*** Block opens ***

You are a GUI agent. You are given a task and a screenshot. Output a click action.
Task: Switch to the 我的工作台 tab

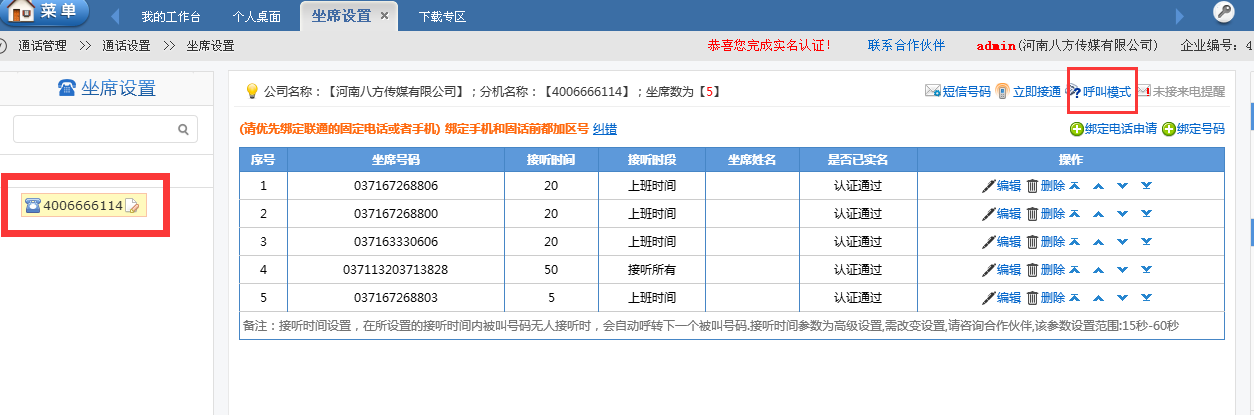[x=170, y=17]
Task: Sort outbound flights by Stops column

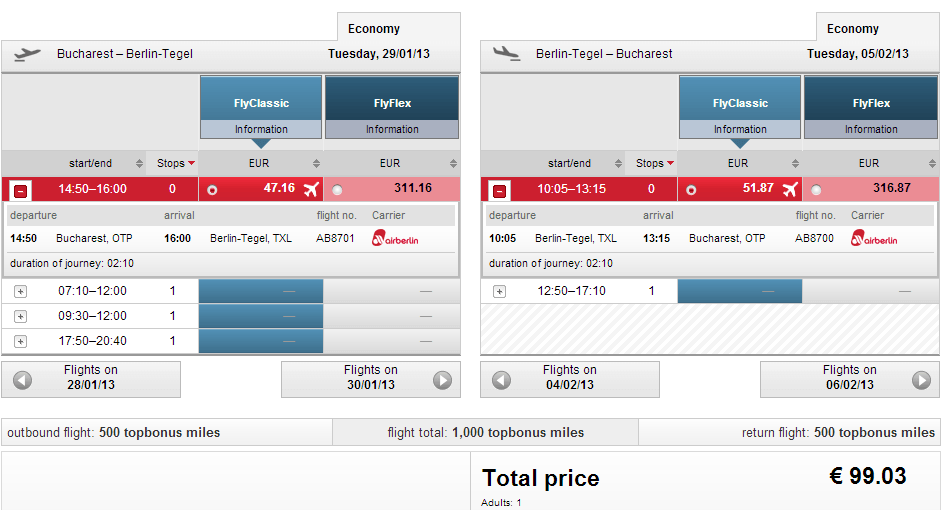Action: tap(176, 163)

*** Block closes ***

**Exercise goal:** Pictures must be left out when the records are transcribed exactly.

**Task response:**
You are a GUI agent. You are given a task and a screenshot. Output a click action.
Task: Switch to the 我的工作台 tab

[x=170, y=17]
Task: Sort outbound flights by Stops column

Action: tap(176, 163)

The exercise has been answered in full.